Rubio: Americas’ lagging retirement needs a boost

McClatchy Washington BureauMay 13, 2014 

Rubio Poverty

Sen. Marco Rubio, R-Fla.

J. SCOTT APPLEWHITE — AP

— In his latest in a series of speeches designed to “reclaim the 21st Century American Dream,” U.S. Sen. Marco Rubio, a Republican from Florida and potential 2016 presidential candidate, proposed allowing many Americans the option of enrolling in the retirement plan for government workers.

The Thrift Savings Plan, Rubio said Tuesday, “is one of the most efficient savings plans in America. It charges fees which are a fraction of those in most private defined-contribution plans, allowing beneficiaries to save more.”

The plan is for members of Congress and other federal employees. Rubio proposes giving Americans who do not have access to an employer-sponsored retirement plan the option of enrolling in the Thrift Savings Plan.

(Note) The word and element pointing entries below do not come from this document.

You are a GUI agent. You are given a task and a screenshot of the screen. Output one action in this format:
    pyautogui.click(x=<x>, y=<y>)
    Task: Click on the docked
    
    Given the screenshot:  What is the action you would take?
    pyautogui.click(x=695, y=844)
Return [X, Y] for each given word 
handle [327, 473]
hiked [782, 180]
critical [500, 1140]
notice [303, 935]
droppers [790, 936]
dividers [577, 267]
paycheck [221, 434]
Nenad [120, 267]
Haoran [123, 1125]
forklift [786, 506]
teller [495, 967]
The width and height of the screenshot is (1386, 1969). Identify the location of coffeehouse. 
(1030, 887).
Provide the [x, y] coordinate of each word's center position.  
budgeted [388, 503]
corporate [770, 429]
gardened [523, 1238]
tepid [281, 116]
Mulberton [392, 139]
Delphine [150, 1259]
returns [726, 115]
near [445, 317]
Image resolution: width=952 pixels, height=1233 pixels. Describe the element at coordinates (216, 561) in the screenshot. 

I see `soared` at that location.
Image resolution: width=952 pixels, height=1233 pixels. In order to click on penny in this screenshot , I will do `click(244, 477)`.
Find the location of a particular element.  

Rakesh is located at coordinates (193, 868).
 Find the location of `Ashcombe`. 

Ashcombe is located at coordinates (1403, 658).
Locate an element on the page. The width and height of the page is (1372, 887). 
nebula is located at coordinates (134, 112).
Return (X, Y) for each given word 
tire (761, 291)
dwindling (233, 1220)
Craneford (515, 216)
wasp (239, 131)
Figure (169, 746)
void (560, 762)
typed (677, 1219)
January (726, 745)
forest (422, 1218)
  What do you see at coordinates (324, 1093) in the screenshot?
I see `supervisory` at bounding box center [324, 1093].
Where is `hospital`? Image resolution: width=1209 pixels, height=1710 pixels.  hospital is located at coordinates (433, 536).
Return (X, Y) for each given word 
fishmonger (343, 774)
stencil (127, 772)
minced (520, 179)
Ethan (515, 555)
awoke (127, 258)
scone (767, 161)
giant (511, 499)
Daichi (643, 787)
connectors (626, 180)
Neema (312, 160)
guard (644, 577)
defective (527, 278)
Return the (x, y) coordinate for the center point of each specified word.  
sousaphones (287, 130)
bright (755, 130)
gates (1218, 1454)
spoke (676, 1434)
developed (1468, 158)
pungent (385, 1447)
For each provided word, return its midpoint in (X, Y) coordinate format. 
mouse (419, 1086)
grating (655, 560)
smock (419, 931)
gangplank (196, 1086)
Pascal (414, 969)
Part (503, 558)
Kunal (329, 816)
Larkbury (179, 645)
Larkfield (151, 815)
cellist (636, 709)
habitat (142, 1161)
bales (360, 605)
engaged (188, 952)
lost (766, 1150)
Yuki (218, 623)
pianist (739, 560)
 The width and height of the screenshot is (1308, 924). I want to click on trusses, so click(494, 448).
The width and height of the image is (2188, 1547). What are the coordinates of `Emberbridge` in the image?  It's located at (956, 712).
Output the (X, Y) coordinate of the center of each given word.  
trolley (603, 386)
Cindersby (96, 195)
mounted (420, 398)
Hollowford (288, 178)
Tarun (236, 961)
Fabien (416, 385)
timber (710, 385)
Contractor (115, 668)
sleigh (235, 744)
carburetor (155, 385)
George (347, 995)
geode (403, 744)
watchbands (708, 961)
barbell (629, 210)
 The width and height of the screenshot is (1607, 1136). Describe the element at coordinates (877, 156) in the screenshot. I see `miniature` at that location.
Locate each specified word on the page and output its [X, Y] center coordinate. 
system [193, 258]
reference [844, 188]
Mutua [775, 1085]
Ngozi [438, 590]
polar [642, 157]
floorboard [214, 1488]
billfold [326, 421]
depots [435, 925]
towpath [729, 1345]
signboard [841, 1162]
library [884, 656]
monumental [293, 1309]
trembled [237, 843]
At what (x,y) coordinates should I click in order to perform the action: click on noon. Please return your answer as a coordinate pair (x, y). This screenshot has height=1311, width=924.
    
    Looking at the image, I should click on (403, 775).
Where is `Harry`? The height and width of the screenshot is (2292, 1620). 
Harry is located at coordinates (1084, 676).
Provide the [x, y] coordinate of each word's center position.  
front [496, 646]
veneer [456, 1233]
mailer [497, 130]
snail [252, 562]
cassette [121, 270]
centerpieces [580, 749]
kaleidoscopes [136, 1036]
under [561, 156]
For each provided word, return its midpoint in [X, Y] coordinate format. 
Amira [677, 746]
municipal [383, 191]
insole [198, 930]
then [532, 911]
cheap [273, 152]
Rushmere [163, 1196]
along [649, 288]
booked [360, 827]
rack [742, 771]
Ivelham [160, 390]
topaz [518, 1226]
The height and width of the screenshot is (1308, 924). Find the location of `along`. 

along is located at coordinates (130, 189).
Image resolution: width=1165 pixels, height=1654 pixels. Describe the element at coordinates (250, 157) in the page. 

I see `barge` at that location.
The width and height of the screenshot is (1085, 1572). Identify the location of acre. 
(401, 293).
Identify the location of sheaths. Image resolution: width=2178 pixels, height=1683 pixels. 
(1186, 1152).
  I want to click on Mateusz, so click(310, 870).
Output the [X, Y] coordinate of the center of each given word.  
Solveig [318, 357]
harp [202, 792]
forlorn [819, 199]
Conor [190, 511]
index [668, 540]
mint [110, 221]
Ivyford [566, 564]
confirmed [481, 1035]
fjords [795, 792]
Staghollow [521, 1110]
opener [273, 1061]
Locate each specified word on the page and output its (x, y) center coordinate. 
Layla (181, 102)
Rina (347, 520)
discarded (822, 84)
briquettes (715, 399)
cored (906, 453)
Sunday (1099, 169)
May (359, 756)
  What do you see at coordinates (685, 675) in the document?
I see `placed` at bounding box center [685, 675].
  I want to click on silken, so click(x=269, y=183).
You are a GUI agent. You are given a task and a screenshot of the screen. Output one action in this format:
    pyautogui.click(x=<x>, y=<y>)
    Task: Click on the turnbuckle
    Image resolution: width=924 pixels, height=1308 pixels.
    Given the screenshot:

“The twisted irony is that members of Congress – who are employees of the citizens of the United States – have access to a superior savings plan, while many of their employers – the American people – are often left with access to no plan at all,” he said.

Rubio expressed concern that large percentages of Americans have no savings and no access to a retirement plan.

Among his other proposals, laid out in a speech at the National Press Club:

Eliminate the 12.4 percent Social Security payroll tax for all individuals who have reached retirement age.

Eliminate the “retirement earnings test” that can take away some Social Security benefits for recipients who continue to work.

Transition Medicare to a premium support system, which would give seniors a fixed amount of money to use for purchasing health insurance from either Medicare or a private provider.

In the speech, he said his policy changes should not harm current retirees. “First, my mother depends on Medicare and Social Security,” he said. “I will never support anything that would hurt my mother or retirees like her.”

This is the latest in a series of Rubio policy proposals in which he has addressed poverty, higher education and economic growth.